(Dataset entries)
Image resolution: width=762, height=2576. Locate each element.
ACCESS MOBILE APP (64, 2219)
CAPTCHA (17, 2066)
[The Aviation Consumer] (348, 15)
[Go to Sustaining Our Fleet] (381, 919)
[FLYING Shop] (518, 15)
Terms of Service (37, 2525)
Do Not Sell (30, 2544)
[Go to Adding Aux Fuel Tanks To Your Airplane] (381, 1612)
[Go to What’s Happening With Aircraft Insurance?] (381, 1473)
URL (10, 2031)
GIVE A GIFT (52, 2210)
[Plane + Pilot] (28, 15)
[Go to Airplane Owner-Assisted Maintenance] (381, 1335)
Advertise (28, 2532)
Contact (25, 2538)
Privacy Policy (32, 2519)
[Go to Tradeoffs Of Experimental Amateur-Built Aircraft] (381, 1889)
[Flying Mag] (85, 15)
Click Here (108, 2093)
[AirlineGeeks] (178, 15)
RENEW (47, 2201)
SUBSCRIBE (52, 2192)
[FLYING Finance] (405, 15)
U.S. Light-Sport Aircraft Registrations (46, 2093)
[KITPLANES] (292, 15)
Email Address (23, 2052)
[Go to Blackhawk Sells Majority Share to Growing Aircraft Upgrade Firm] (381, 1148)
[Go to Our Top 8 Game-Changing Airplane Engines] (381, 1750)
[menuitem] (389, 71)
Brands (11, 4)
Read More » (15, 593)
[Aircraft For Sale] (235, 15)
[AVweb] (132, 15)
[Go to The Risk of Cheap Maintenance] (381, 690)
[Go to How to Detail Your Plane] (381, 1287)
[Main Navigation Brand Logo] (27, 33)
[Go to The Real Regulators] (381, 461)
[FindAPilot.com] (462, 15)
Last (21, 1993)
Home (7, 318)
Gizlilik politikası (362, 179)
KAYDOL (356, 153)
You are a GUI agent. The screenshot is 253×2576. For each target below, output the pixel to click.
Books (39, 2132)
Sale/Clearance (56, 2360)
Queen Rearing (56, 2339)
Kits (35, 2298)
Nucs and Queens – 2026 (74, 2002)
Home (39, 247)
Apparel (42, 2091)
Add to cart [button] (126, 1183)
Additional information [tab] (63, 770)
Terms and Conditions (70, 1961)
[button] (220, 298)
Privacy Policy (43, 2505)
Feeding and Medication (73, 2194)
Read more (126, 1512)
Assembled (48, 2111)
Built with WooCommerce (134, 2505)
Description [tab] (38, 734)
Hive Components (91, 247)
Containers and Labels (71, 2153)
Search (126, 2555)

▸ **Problem to solve**:
Without leaving anything out, transcribe the records above exactly.

▸ **Answer space**:
Image resolution: width=762, height=2576. Locate each element.
ACCESS MOBILE APP (64, 2219)
CAPTCHA (17, 2066)
[The Aviation Consumer] (348, 15)
[Go to Sustaining Our Fleet] (381, 919)
[FLYING Shop] (518, 15)
Terms of Service (37, 2525)
Do Not Sell (30, 2544)
[Go to Adding Aux Fuel Tanks To Your Airplane] (381, 1612)
[Go to What’s Happening With Aircraft Insurance?] (381, 1473)
URL (10, 2031)
GIVE A GIFT (52, 2210)
[Plane + Pilot] (28, 15)
[Go to Airplane Owner-Assisted Maintenance] (381, 1335)
Advertise (28, 2532)
Contact (25, 2538)
Privacy Policy (32, 2519)
[Go to Tradeoffs Of Experimental Amateur-Built Aircraft] (381, 1889)
[Flying Mag] (85, 15)
Click Here (108, 2093)
[AirlineGeeks] (178, 15)
RENEW (47, 2201)
SUBSCRIBE (52, 2192)
[FLYING Finance] (405, 15)
U.S. Light-Sport Aircraft Registrations (46, 2093)
[KITPLANES] (292, 15)
Email Address (23, 2052)
[Go to Blackhawk Sells Majority Share to Growing Aircraft Upgrade Firm] (381, 1148)
[Go to Our Top 8 Game-Changing Airplane Engines] (381, 1750)
[menuitem] (389, 71)
Brands (11, 4)
Read More » (15, 593)
[Aircraft For Sale] (235, 15)
[AVweb] (132, 15)
[Go to The Risk of Cheap Maintenance] (381, 690)
[Go to How to Detail Your Plane] (381, 1287)
[Main Navigation Brand Logo] (27, 33)
[Go to The Real Regulators] (381, 461)
[FindAPilot.com] (462, 15)
Last (21, 1993)
Home (7, 318)
Gizlilik politikası (362, 179)
KAYDOL (356, 153)
You are a GUI agent. The screenshot is 253×2576. For each target below, output the pixel to click.
Books (39, 2132)
Sale/Clearance (56, 2360)
Queen Rearing (56, 2339)
Kits (35, 2298)
Nucs and Queens – 2026 (74, 2002)
Home (39, 247)
Apparel (42, 2091)
Add to cart [button] (126, 1183)
Additional information [tab] (63, 770)
Terms and Conditions (70, 1961)
[button] (220, 298)
Privacy Policy (43, 2505)
Feeding and Medication (73, 2194)
Read more (126, 1512)
Assembled (48, 2111)
Built with WooCommerce (134, 2505)
Description [tab] (38, 734)
Hive Components (91, 247)
Containers and Labels (71, 2153)
Search (126, 2555)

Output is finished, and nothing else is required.